THE BBC’S director-general was rightly given a hard time by the Commons culture committee yesterday.

George Entwistle was subjected to two hours of hostile questioning over the Jimmy Savile sex abuse scandal and looked distinctly uncomfortable throughout.

The BBC is an enviable institution, with a proud history, but something has clearly gone badly wrong in the management of the concerns surrounding Savile.

Why has it taken so long for those concerns to surface? And why weren’t more questions asked by an organisation which has a publicly-funded duty to ask questions which are in the public interest?

Mr Entwistle himself stands accused of not showing greater curiosity about why a Newsnight investigation was dropped, particularly in view of the fact that, as the then “Director of Vision”, he was preparing a tributes piece to Savile at the time.

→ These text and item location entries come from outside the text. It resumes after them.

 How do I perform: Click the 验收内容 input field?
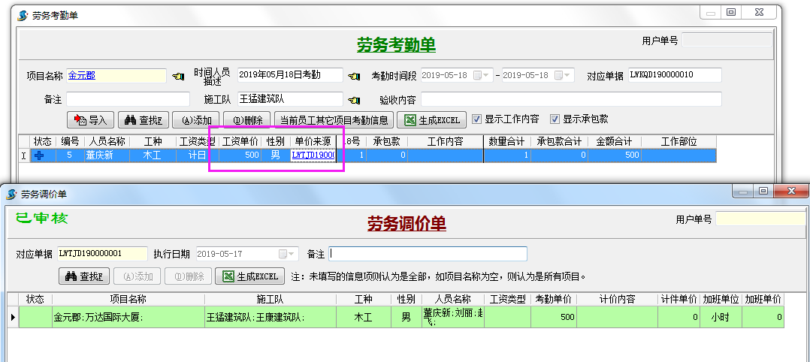(x=570, y=99)
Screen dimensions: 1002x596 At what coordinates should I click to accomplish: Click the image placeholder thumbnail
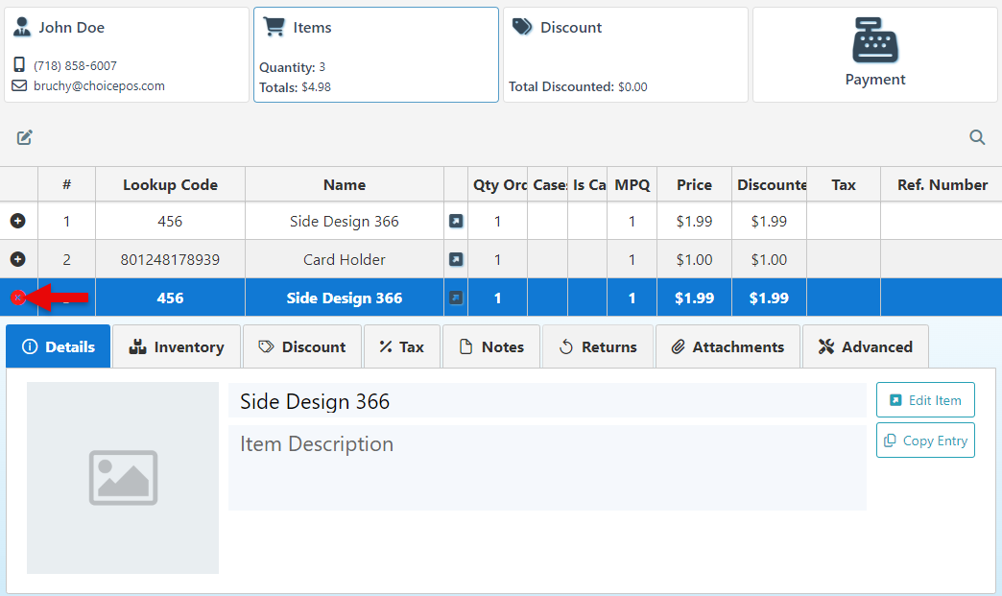123,477
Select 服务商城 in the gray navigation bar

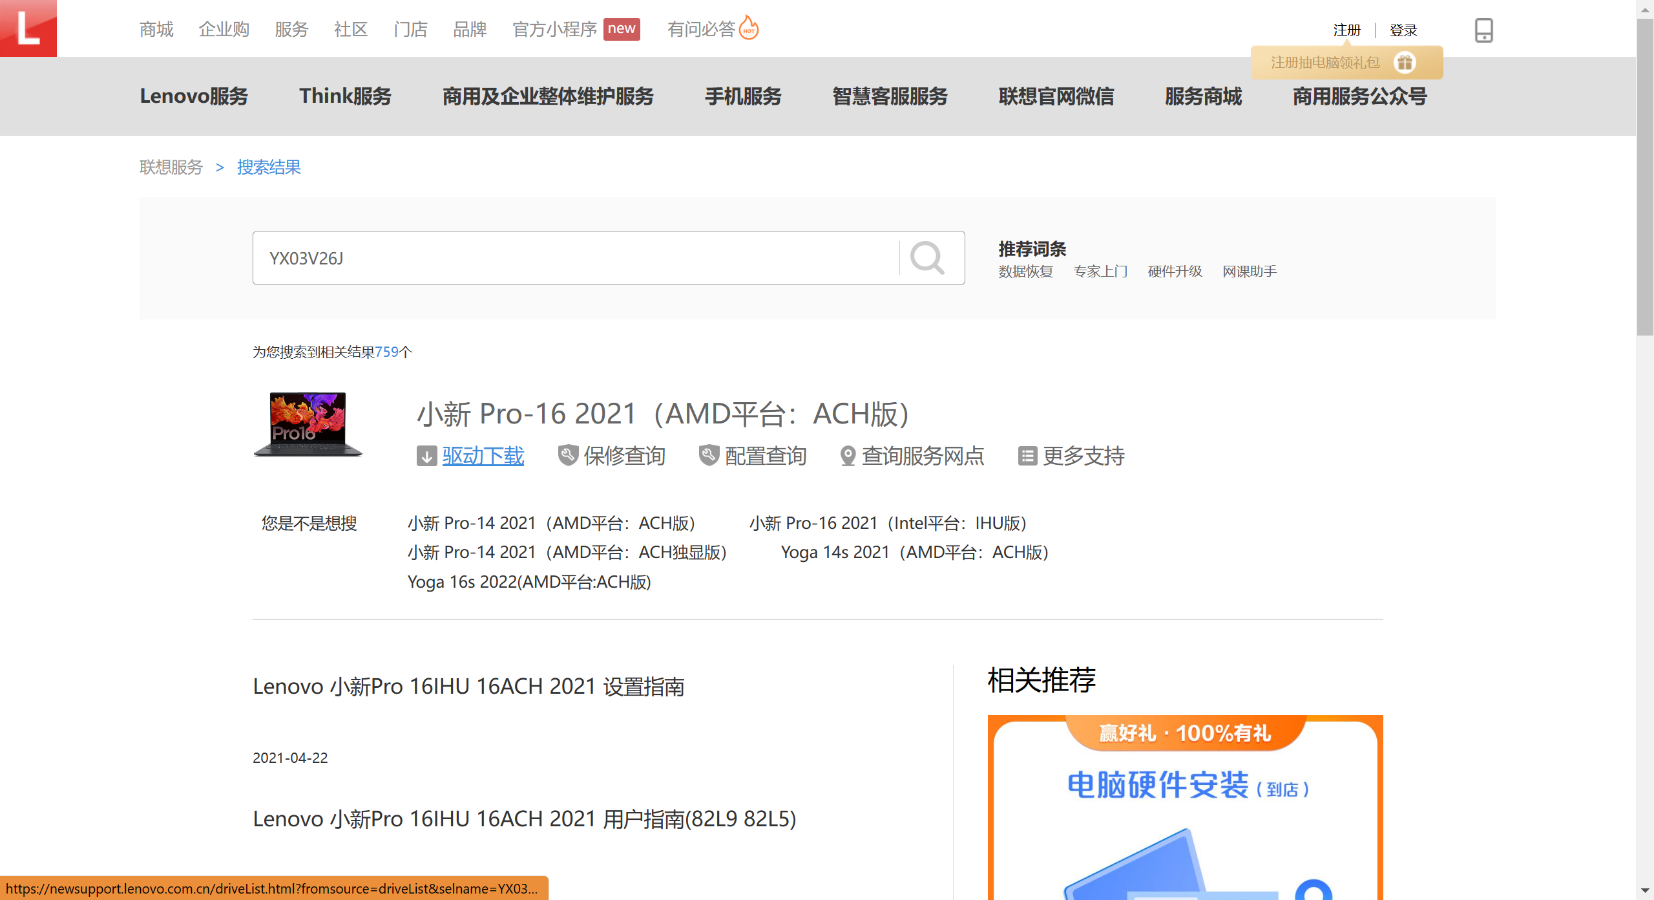pyautogui.click(x=1203, y=96)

As the head of the BBC, it is right that Mr Entwistle is strongly challenged, but it seems odd that the culture committee did not similarly grill the man who dropped the Newsnight investigation, Peter Rippon.

An independent inquiry, led by former Sky head of news Nick Pollard, is now tasked with getting to the bottom of the Newsnight decision.

But while it is right to put the BBC on the rack, we should also not lose sight of the fact that, as this week’s Panorama programme underlined, it is an organisation prepared to stick the knife into itself.

What other news organisation would do that so openly in the face of such damaging criticism?

The BBC clearly has serious questions to answer over Jimmy Savile, but let us also give it credit for airing its failings so forcefully.